■ **Exercise aim**:
Answer these questions using the post about the new divorce consulting company.
(a) What is the company called?
(b) Besides divorce, what other issues is the writer open to helping people resolve?
(c) Which emotions does the writer say should not be litigated?

## begin Text section

As you should know, I recently opened up a new consulting company. I described it in this blog but I have some updates for you today.
I appreciate and rely upon your referrals so please send people my way if you think I can help them.
Despite the name of my little company, “Divorce by Design,” I am also open to helping people resolve other issues that may require a fresh approach to mediation, not just divorce.
As many of you are painfully aware, the termination of interpersonal relationships, especially marriages, can be extremely ugly. Many divorce lawyers have figured out and then mastered how to turn the personal tragedy of their naive, broken-hearted and emotionally numb clients into a financial windfall for themselves.
Simply put: it doesn’t have to be this way.
I understand the terrible grief and crushing feelings of hopelessness, fear, and failure that accompany the end of a marriage. I will not minimize those feelings at all – they are real and terrible and it’s a wonder sometimes that people can get out of bed in the morning when their partnership has crumbled into pieces.
However, those emotions of despair and loss should not be litigated. They cannot be litigated.
There is no court out there that can give you back your heart in one piece, or prevent the damage your kids will undergo when your family is split in two, even if you do it right.

## end Text section
## begin Information supplied

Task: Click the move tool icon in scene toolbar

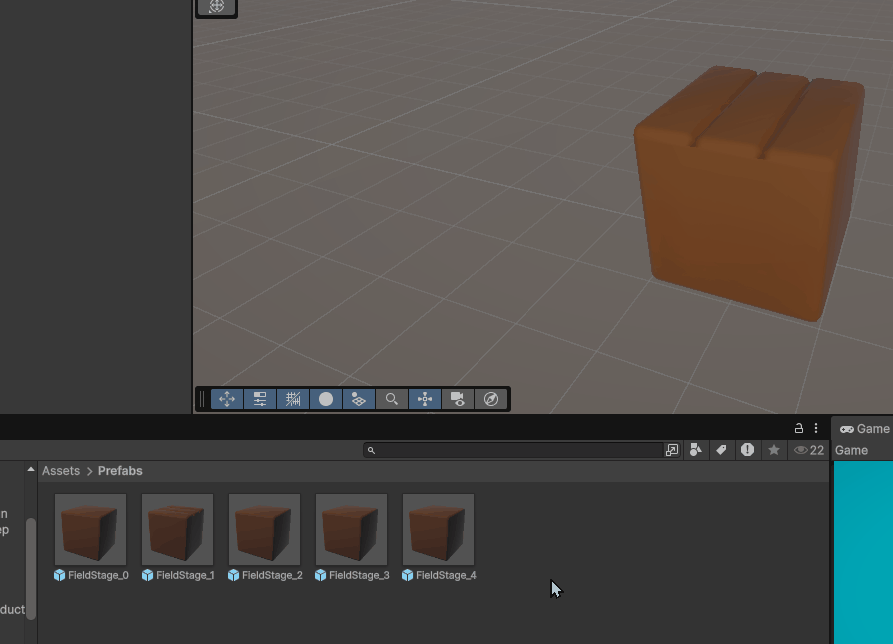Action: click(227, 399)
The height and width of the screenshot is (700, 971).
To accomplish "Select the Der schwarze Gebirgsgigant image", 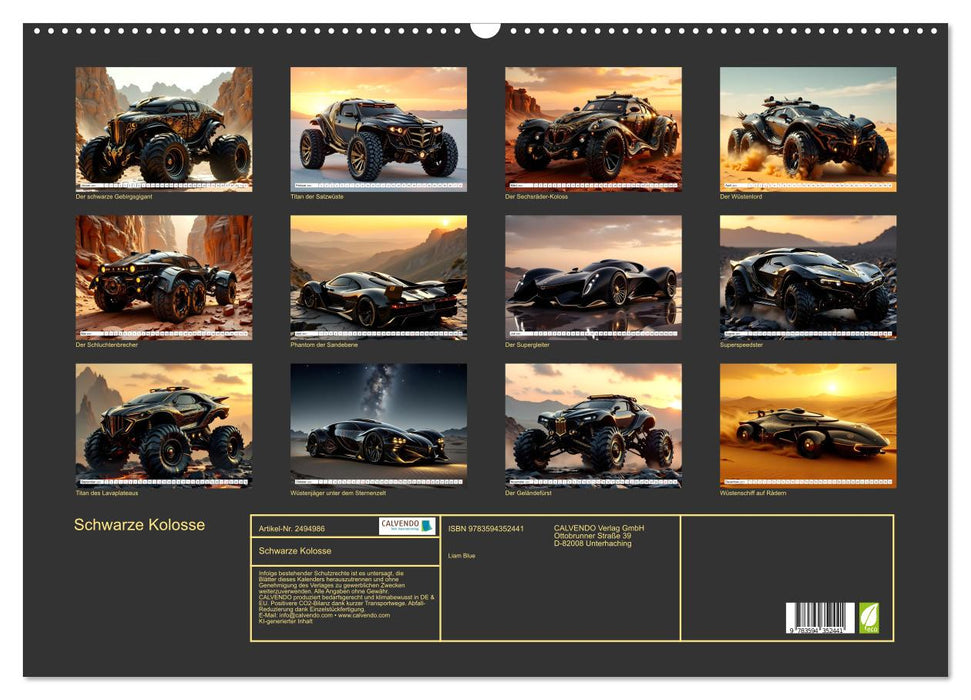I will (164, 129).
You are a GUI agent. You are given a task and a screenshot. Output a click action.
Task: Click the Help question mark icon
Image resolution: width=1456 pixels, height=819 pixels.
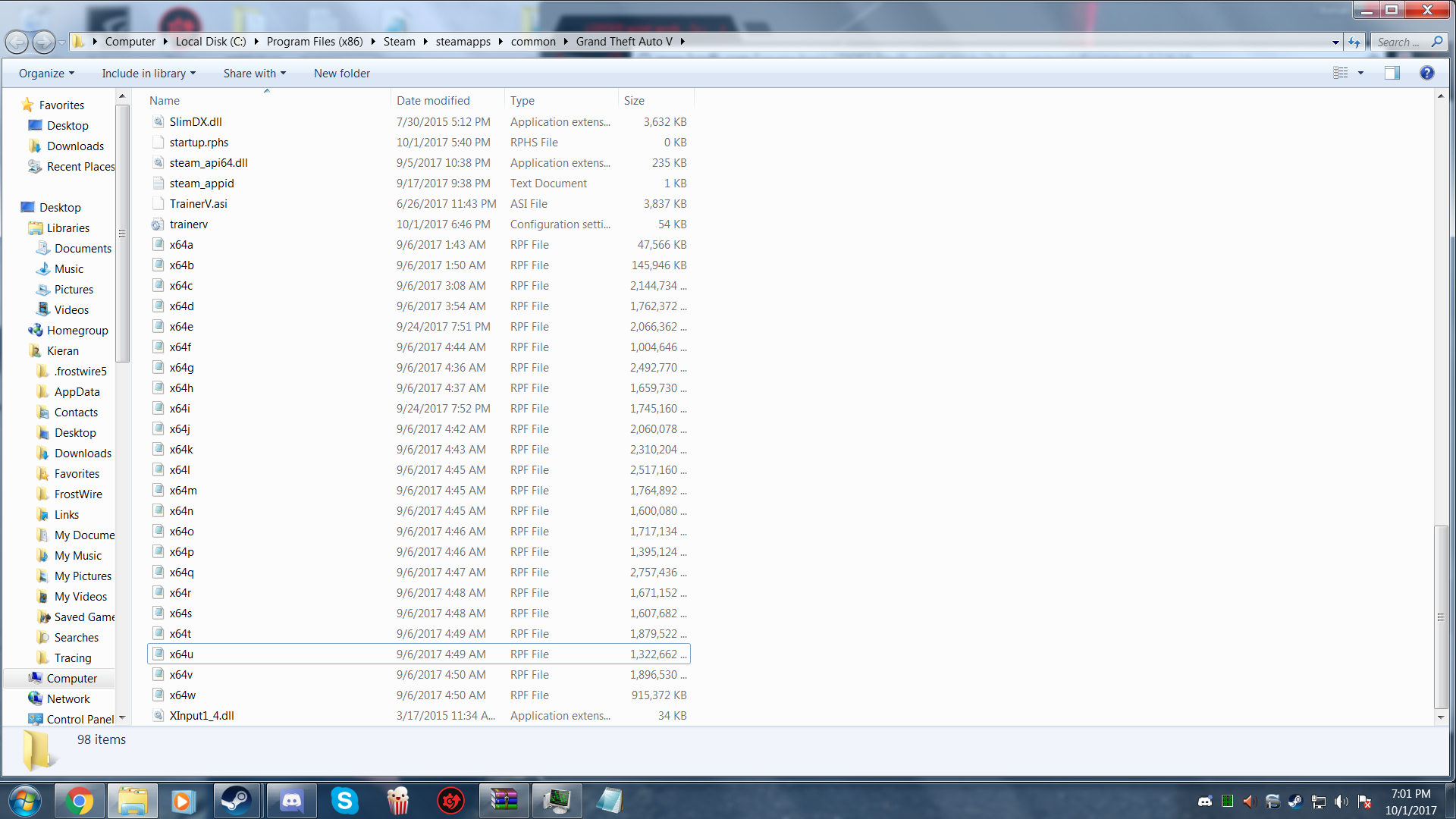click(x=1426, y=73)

## end Information supplied
## begin Information supplied

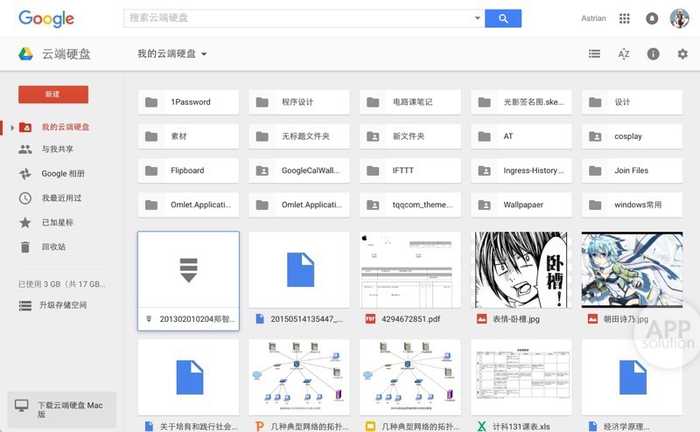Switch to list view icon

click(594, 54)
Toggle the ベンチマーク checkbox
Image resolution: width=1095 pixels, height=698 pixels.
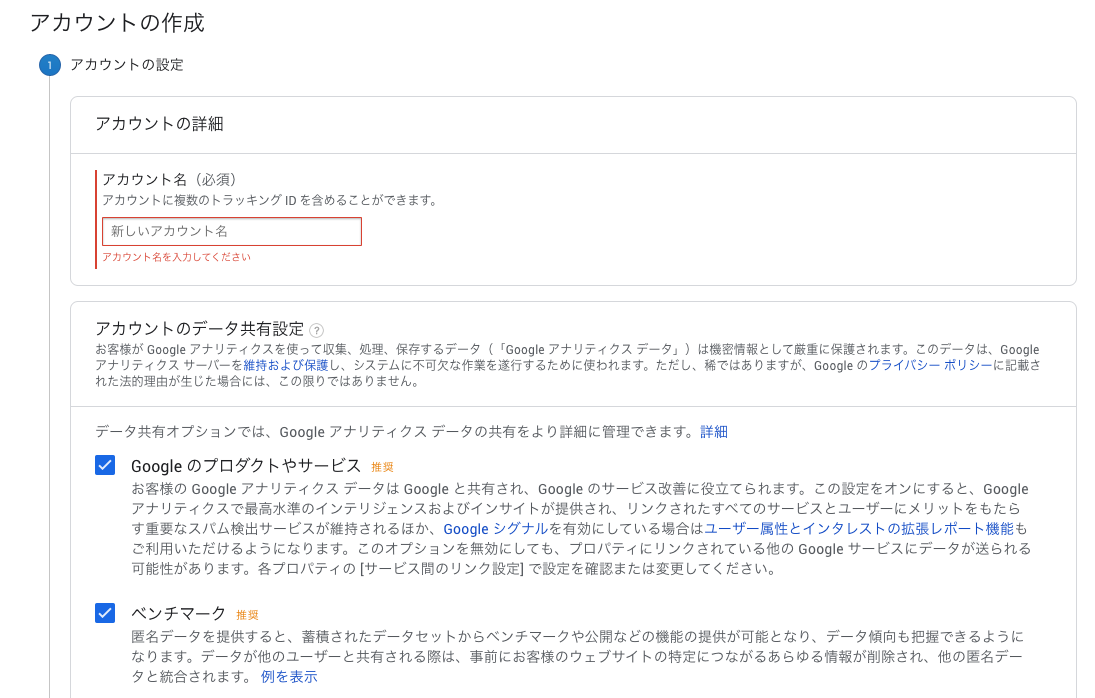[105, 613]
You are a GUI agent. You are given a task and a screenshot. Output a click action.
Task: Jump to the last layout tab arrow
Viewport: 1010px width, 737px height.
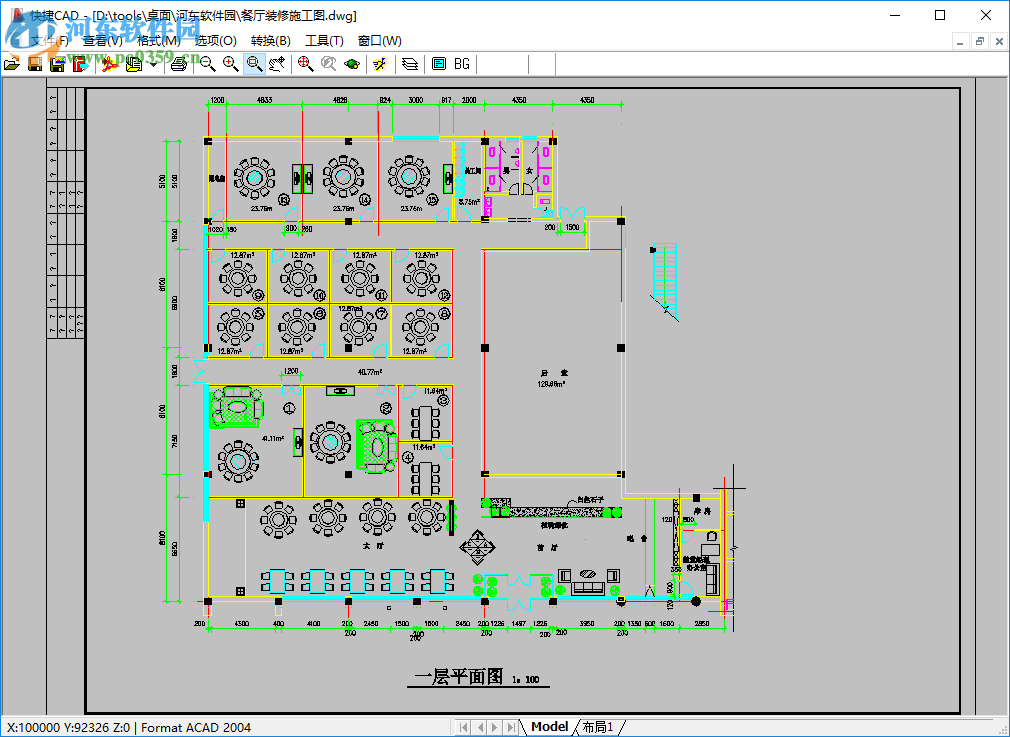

## end Information supplied
## begin Information supplied

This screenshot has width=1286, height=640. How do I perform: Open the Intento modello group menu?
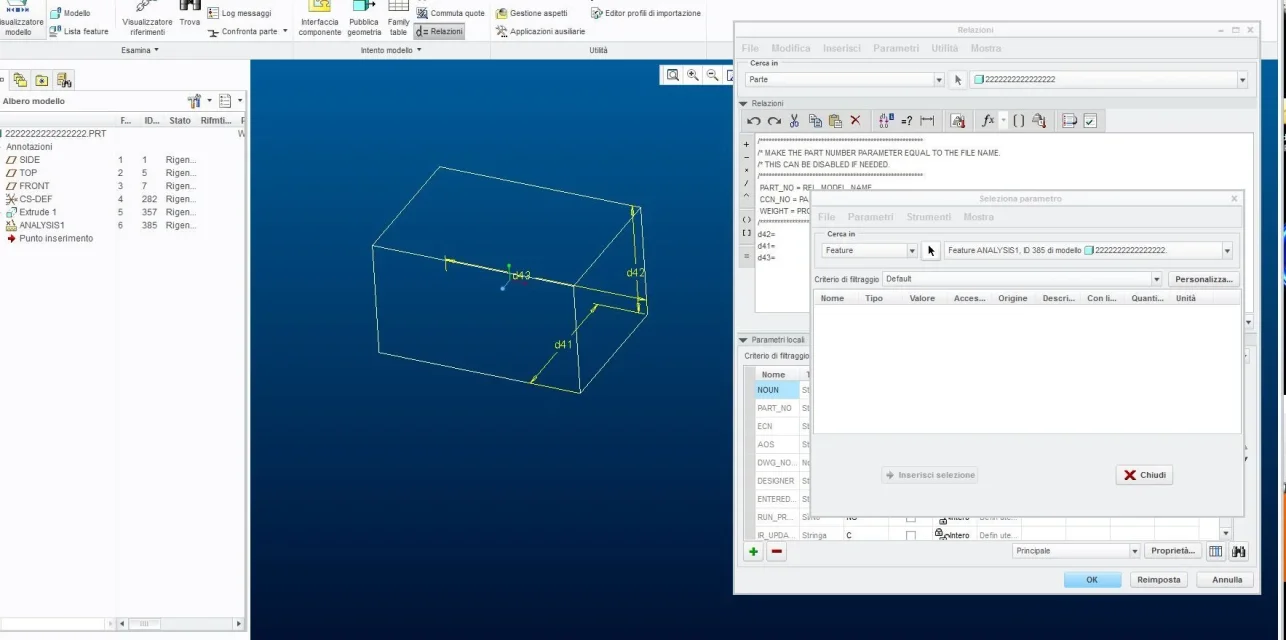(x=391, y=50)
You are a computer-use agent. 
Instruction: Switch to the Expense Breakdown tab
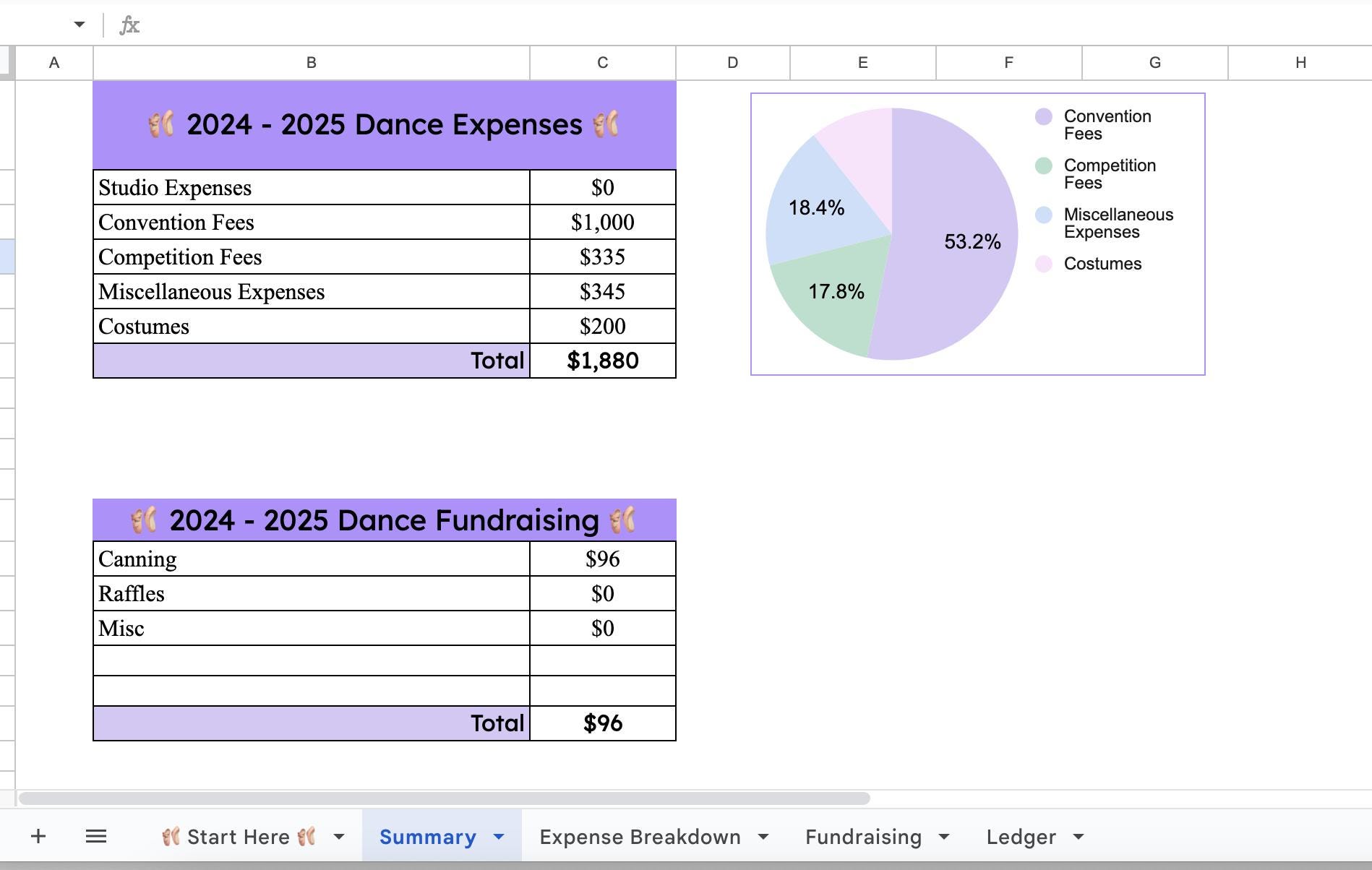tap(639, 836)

## end Information supplied

■ **Final result**:
(a) Divorce by Design
(b) Other issues that may require a fresh approach to mediation
(c) Emotions of despair and loss